**Supplied data:**
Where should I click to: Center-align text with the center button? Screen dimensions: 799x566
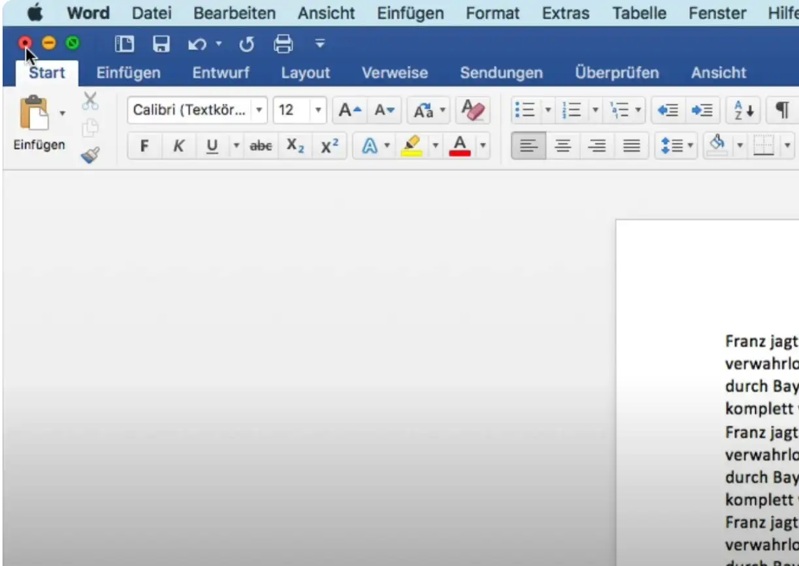pyautogui.click(x=563, y=146)
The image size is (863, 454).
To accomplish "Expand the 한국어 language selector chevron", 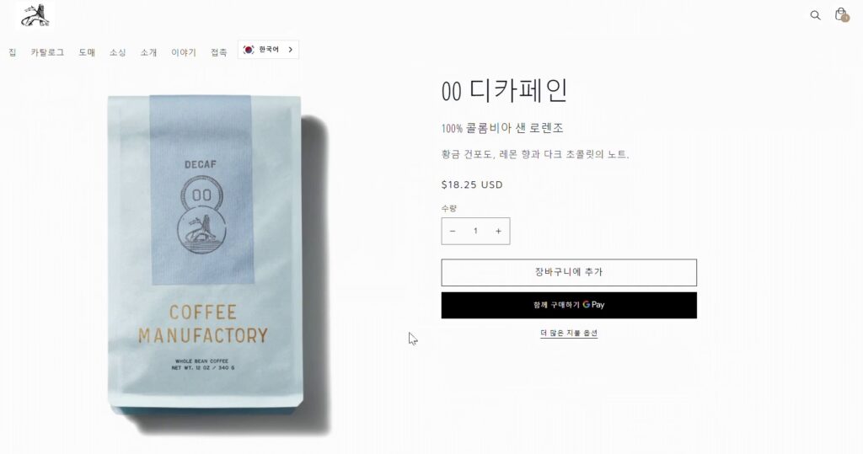I will pyautogui.click(x=290, y=50).
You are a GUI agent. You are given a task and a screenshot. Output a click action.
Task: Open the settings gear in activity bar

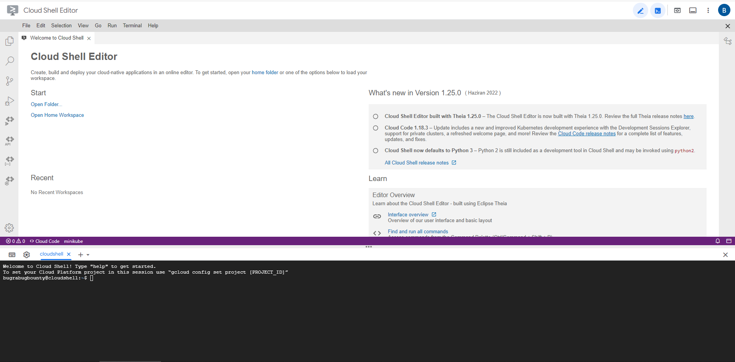[9, 228]
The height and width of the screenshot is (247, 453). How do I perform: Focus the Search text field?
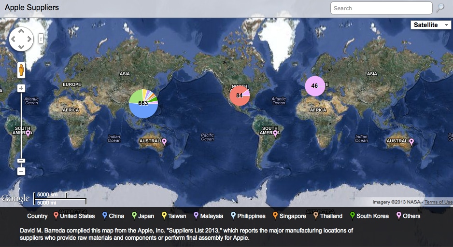[x=381, y=8]
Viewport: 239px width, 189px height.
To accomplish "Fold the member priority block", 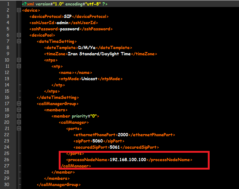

**Task brief:**
Lines before the one containing "Task: Open the settings gear in activity bar" are not wanted; write out that line and every later line through the end of the data above, exactly, without pictures.

**Task answer:**
Task: Open the settings gear in activity bar

[9, 228]
The height and width of the screenshot is (247, 453). How do I perform: Focus the Search text field?
[x=381, y=8]
Viewport: 239px width, 189px height.
To accomplish "Fold the member priority block", 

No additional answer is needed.